A surge of fear and anguish coursed through his body. A mental picture of Carli lying on the floor mortally wounded, leaking blood from a serious wound while the I-90 Killer watched in amusement, sprang unbidden into Bill’s mind. He set out to check out the rest of the house, hurrying, moving as fast as he could without alerting Krall to his presence.
The remainder of the home’s first floor was just as deserted as the kitchen, although signs of habitation were everywhere. A dirty pair of white gym socks had been tossed haphazardly onto the living room floor next to a sagging green couch in front of the television. An opened newspaper covered the messy coffee table. Dirty drinking glasses were scattered around the room, some still half-filled with liquid.
But there were no people, injured or otherwise.
Bill bolted up the stairs and quickly searched the second floor, once again finding plenty of evidence that Krall lived here, but nothing whatsoever to indicate the presence of Carli or any other kidnap victims.

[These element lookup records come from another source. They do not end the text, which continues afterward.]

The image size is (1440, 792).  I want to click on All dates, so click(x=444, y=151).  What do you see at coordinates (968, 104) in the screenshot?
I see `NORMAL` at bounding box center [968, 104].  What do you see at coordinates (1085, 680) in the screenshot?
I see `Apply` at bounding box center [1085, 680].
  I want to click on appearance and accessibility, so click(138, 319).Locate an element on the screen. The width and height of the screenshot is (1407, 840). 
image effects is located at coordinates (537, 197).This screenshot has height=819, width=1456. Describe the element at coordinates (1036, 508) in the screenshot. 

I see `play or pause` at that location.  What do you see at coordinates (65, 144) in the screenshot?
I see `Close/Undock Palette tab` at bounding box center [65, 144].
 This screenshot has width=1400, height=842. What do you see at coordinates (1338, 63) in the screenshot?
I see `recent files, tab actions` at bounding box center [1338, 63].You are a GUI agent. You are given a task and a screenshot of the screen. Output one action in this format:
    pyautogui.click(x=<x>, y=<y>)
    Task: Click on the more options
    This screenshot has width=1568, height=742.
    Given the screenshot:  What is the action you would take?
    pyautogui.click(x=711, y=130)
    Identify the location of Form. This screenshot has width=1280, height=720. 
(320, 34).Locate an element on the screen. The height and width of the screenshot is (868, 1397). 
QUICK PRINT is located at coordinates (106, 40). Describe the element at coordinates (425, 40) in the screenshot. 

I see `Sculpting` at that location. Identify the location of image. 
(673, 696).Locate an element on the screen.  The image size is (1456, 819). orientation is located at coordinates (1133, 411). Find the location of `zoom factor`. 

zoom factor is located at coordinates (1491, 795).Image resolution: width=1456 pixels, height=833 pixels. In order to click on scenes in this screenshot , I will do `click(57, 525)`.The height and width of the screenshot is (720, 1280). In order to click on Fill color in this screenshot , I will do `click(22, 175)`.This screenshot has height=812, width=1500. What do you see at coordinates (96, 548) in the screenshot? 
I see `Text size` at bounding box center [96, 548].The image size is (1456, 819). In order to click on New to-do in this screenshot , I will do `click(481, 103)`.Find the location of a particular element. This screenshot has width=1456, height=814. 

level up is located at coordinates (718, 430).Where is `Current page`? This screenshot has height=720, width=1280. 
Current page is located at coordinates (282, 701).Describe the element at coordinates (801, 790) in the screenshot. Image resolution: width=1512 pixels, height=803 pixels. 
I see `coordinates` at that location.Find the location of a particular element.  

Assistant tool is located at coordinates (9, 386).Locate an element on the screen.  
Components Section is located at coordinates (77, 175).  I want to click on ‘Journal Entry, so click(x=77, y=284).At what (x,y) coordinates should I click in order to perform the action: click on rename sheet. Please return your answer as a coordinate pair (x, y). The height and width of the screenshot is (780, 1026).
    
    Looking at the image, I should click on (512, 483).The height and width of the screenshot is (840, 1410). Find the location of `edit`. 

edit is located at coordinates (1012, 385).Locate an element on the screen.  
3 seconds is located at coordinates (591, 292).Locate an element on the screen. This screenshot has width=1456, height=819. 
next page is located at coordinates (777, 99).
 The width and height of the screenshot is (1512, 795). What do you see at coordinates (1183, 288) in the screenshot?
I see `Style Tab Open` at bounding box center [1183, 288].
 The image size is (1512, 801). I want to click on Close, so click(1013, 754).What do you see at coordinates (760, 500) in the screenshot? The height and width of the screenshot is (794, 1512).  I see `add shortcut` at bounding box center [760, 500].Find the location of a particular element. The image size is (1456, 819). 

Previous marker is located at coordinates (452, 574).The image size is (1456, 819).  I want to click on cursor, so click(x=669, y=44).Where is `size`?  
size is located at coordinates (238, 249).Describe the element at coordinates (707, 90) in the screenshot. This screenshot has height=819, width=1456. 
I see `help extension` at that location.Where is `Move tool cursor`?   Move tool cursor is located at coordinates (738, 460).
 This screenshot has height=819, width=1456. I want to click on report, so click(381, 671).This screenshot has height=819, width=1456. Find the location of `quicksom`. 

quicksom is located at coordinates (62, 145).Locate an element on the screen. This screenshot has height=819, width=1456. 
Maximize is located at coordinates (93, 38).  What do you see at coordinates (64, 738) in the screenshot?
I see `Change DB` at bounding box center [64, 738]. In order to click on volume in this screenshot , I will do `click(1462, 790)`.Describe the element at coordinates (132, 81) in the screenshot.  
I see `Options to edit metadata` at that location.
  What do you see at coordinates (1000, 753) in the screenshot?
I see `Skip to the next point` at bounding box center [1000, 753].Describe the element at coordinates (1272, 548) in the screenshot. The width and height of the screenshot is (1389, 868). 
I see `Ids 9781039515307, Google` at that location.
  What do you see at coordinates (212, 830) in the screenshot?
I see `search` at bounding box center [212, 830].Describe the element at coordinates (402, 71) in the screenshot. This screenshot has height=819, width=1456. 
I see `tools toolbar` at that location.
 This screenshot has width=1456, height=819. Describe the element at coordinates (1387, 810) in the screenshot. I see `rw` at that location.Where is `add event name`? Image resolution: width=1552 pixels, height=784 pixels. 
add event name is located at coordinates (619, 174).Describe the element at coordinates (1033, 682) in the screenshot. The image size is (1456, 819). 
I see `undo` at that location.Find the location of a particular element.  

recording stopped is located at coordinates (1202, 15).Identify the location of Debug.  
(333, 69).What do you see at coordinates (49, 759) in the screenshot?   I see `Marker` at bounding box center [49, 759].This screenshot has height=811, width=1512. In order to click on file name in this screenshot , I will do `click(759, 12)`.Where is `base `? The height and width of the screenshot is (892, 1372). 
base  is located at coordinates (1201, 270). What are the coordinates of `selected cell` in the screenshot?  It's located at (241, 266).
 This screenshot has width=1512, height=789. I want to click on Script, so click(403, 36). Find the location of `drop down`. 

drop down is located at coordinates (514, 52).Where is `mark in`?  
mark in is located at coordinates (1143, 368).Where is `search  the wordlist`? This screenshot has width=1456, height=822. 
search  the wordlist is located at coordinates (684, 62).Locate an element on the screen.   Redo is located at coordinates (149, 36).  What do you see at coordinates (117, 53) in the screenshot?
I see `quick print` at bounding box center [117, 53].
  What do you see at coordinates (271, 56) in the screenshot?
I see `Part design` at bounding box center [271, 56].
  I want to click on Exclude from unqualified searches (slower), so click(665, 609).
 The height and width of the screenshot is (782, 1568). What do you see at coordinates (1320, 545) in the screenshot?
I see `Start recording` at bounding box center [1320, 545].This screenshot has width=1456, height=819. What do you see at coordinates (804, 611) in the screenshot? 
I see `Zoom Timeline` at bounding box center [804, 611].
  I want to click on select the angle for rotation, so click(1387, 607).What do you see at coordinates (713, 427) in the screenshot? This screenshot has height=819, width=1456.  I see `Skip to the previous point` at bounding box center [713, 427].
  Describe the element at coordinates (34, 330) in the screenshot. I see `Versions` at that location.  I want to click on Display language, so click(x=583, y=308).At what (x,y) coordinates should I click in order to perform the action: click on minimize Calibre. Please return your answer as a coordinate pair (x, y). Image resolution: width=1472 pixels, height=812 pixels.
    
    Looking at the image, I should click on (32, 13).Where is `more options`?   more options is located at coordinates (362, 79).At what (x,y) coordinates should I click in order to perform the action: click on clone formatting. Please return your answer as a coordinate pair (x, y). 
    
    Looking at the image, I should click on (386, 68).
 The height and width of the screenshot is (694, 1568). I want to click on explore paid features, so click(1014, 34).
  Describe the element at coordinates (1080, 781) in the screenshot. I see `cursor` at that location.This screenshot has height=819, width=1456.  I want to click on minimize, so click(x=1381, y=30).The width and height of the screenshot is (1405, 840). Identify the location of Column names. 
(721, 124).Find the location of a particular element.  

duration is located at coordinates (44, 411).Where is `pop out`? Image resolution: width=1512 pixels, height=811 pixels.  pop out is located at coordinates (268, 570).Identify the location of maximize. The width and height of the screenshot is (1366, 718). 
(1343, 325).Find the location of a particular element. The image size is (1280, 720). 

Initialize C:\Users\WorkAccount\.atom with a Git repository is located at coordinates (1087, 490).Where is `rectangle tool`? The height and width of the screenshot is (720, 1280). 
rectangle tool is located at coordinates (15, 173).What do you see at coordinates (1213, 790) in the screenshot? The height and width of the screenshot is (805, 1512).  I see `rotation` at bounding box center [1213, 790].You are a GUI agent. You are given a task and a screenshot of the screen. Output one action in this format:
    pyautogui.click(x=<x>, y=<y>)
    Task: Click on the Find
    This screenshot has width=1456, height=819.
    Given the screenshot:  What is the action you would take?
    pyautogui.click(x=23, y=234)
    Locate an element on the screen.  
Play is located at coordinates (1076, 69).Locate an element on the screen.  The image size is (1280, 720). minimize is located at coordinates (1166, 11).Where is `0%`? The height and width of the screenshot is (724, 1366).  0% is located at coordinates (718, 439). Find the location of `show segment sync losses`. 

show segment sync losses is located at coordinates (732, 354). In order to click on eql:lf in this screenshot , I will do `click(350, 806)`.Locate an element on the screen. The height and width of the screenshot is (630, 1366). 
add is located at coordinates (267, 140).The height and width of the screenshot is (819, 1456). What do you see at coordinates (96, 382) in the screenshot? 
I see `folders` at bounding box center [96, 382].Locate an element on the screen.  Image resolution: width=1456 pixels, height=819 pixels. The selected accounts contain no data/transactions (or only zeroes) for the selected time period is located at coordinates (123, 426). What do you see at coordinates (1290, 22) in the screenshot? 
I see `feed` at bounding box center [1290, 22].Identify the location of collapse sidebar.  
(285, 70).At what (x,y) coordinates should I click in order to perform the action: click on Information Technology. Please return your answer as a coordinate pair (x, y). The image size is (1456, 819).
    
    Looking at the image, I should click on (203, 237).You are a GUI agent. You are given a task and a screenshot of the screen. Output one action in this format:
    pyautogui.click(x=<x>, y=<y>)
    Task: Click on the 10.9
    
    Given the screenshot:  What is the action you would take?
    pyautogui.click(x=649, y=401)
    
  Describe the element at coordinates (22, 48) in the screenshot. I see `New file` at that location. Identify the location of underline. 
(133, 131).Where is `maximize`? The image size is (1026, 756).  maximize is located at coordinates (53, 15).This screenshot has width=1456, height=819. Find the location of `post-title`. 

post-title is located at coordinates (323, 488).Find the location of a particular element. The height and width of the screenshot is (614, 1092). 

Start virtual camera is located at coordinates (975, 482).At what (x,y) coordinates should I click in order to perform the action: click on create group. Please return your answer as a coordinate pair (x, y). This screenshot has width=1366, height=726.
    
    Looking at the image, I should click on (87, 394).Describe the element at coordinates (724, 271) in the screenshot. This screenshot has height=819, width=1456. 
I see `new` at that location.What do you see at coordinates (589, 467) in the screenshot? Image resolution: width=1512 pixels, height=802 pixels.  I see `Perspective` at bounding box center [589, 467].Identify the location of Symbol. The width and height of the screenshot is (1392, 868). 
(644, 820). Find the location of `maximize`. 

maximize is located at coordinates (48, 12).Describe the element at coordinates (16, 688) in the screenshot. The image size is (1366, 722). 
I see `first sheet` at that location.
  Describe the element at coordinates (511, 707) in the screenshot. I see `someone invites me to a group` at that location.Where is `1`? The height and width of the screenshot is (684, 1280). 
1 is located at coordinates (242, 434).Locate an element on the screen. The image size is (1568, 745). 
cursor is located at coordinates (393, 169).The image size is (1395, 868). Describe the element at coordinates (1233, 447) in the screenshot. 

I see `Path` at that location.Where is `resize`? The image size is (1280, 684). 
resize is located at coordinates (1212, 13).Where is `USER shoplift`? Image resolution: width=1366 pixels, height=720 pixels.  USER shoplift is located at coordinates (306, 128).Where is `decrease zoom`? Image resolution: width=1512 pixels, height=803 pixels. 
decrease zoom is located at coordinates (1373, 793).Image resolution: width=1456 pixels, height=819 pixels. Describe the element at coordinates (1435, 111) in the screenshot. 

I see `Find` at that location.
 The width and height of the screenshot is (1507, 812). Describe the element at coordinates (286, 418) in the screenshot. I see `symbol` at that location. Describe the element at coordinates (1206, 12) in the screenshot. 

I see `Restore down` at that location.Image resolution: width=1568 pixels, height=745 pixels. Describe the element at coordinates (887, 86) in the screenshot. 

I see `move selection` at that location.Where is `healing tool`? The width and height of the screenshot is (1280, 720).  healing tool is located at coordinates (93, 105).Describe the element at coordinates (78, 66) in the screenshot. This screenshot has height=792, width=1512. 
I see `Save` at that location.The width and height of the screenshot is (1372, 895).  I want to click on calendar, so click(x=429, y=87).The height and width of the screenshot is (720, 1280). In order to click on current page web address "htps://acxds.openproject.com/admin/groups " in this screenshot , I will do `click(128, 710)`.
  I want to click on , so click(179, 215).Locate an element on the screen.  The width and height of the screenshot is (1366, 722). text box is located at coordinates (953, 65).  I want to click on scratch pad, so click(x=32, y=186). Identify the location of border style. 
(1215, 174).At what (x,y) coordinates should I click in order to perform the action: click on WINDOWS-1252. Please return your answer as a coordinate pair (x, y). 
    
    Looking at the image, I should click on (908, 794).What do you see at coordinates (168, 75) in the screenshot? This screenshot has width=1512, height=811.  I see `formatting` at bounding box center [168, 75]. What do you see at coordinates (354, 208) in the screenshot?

Bill realized that, if she was here at all, Carli must be in the basement. He hoped the I-90 Killer hadn’t created his own private little dungeon there, like the portable one in the back of his truck, or worse. Bill raced down the carpeted stairway to the first floor and into the kitchen.
Adjacent to the entryway was a wooden door, identical to the one from the garage, located to its right as he faced it. This had to be the doorway that would lead to the basement and, hopefully, to Carli.